Mein Hoch- und Glücksgefühl hielt allerdings nicht lange an. Mein Studium bestand neben verschiedenen Vorlesungen vorwiegend aus dem Üben, Üben und wieder Üben. Im oberen Teil der Musikhochschule sowie im Keller gab es einige kleine Übungszellen, in denen ich täglich mehrere Stunden verbrachte und einsam Bach, Mozart und Debussy vor mich hin übte. Neben mir erklangen Trompetentöne, klassische Arien und andere Klaviertöne von Pianisten aus dem russischen und asiatischen Raum. Das waren alles junge Profis, die so viel besser waren als ich. Oh, was litt ich unter diesem Druck, gut sein zu müssen, besser sein zu müssen als die anderen und wöchentlich große Fortschritte zeigen zu müssen. 

Ich war eine junge Frau, die zu diesem Zeitpunkt ihres Lebens gar nicht mit dem Leben klar kam.

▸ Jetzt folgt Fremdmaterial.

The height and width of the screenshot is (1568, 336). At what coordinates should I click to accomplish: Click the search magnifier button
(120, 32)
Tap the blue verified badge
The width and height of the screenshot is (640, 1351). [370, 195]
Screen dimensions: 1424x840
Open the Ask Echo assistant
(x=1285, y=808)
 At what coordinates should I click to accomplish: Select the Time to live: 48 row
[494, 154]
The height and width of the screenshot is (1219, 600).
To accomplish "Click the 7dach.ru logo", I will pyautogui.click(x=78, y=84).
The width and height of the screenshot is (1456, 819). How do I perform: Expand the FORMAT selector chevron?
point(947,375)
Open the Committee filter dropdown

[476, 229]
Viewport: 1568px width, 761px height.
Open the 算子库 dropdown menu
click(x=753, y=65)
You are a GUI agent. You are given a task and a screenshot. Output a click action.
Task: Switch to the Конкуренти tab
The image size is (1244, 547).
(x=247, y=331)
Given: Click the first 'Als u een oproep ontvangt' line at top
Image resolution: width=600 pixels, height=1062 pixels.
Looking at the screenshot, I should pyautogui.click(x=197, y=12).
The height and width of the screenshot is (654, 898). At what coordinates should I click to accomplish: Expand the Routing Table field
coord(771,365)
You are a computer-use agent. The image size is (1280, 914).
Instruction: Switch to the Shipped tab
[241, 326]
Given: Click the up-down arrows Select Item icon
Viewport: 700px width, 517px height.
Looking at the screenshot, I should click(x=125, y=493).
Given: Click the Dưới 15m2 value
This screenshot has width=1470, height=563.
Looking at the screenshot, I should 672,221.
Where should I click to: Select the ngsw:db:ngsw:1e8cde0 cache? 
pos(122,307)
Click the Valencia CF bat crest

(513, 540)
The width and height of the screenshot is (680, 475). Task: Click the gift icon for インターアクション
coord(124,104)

Schon als Teenager hatte ich eine Essstörung entwickelt. Immer, wenn’s schwer wurde in meinem Leben (und das Leben ist nun mal öfter kompliziert und schwieriger, als wir es uns wünschen), war die Sucht mein Ausweg aus meinen Problemen. Zumindest glaubte ich das zu diesem Zeitpunkt. Ich hatte Bulimie. Aus heutiger Sicht kann ich sagen, dass ich nie dick war. Aber ich fühlte mich trotzdem nicht gut genug, nicht dünn genug, nicht schön genug. Wenn mein Selbstwert im Keller oder gar nicht vorhanden war, wenn es schwierig wurde, saß ich vor der Toilette und erbrach. Der anschließende Blick in den Spiegel machte es nicht besser. Ich fühlte mich unglaublich wertlos! 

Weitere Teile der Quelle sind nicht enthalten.